张奋行知道“追魂剑”乃是江湖上极厉害的一名高手辜正的外号,可惜此人现在投靠朝廷已经退隐江湖了,若说这“追魂剑”如此厉害,只怕“小追魂剑”也差不到哪里去,于是更不敢轻视,道:“原来是古大侠,小人有眼不识泰山,还请大侠原宥则个。”
古正道:“好说,好说。”
众人纷纷坐定。文秉诺见他只孤身一人,奇道:“张少侠怎的没带行李?”
张奋行苦笑道:“实不相瞒,在下初到京城第一天就被人骗去了大半银两,后几天又陆陆续续地把行李都给当了,剩下的钱也都花光了,且惊鸿门离这里有一千五百多里,一时也回不去,若不是商府在这里招侍卫,只怕我不久就得客死京城了。”
韩其琛为人豁达,素来都带着一股自来熟的风范,总也闲不住,听得文秉诺和张奋行攀谈,当即凑了过来,却得知张奋行的这番遭遇,不由得暗暗咂舌,和文秉诺将一些碎银子拿出来给他,张奋行执意不肯收,两人只得作罢。
韩其琛又道:”张少侠还没挑床铺吧?你瞧瞧小弟边上这个如何?”
张奋行抱拳道:“承蒙韩少侠不弃,在下感激不尽。
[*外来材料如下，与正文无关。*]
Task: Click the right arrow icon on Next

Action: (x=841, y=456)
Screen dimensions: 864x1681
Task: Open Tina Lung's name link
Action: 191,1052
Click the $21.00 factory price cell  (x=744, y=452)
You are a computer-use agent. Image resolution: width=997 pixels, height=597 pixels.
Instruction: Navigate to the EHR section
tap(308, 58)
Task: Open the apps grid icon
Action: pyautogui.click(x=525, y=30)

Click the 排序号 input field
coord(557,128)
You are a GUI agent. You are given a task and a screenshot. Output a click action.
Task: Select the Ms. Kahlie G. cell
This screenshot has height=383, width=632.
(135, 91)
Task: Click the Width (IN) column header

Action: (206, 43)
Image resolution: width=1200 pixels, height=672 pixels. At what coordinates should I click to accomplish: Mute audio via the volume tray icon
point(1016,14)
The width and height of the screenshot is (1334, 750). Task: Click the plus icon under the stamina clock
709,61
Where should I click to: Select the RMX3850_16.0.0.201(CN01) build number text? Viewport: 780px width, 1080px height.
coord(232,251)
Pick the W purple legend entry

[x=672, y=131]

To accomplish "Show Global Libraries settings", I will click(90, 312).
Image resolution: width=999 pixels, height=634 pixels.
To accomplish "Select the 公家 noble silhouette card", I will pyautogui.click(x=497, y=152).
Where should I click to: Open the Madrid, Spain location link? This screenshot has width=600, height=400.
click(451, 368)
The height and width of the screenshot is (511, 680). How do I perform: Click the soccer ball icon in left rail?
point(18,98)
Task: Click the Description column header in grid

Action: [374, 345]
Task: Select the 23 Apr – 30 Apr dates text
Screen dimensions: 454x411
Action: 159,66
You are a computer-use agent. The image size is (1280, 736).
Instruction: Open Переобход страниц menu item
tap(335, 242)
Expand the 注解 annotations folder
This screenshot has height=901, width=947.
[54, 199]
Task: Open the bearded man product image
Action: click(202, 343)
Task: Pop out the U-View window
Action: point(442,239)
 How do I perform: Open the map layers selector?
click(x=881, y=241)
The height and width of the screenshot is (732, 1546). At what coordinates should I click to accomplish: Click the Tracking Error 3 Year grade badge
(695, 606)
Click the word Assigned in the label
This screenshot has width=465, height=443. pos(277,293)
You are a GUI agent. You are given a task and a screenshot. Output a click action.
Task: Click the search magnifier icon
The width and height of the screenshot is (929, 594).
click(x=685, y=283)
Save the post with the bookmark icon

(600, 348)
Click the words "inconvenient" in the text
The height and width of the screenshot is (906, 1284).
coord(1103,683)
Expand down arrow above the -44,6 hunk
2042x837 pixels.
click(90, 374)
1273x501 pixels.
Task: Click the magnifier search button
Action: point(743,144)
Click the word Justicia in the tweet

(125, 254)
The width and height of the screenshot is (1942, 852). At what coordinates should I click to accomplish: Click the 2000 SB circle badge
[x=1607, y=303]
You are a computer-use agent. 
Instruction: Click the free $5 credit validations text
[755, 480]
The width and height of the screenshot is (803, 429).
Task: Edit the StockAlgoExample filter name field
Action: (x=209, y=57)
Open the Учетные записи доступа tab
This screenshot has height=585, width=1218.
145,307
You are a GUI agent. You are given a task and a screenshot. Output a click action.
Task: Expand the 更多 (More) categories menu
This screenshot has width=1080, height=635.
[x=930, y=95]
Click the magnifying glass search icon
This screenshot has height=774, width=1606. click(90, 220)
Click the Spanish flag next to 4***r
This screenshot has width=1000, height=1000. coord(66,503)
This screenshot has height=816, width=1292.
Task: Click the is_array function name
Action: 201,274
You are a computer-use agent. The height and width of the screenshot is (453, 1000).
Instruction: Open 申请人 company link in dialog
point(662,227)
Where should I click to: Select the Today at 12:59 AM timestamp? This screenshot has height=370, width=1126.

”
韩其琛笑道:“哪里话?快些坐下,咱们也别韩少侠张少侠地瞎客套啦,我瞧你比我大上几岁,你以后就叫我其琛吧。”
文秉诺也凑过来,装模作样道:“韩贤弟,为兄也厚着脸想沾沾你的光结识结识这位少侠,不知道你允不允啊?”
韩其琛哈哈大笑,张奋行正待说话,却听得古正阴阳怪气地道:“好厉害的张少侠!”
韩其琛一愣,张奋行忙站出来打圆场,装作不懂古正的话道:“古大侠可别取笑我了,能与在座的每位结识都是张某的福气,文大哥和其琛以后亦可以叫我奋行。”三人遂相谈甚欢,颇为投机,只唯独古正偶尔说两句风凉话颇煞气氛。
韩其琛听古正在一旁说风凉话早已忍耐不住,便要反唇相讥,却又见张奋行对此人甚是恭敬,不好怫了张奋行的面子,只得隐忍不发,但脸上早已露出愤懑之色。
文秉诺心细如发,见韩其琛满脸不悦,知是由于古正在场而不快,于是道:“奋行,其琛,这里有些闷了,不若一同出去走走,也好让奋行熟悉熟悉商府。”
韩其琛巴不得如此,于是道:“甚好。奋行,咱们走吧。”张奋行颔首,同两人出去了。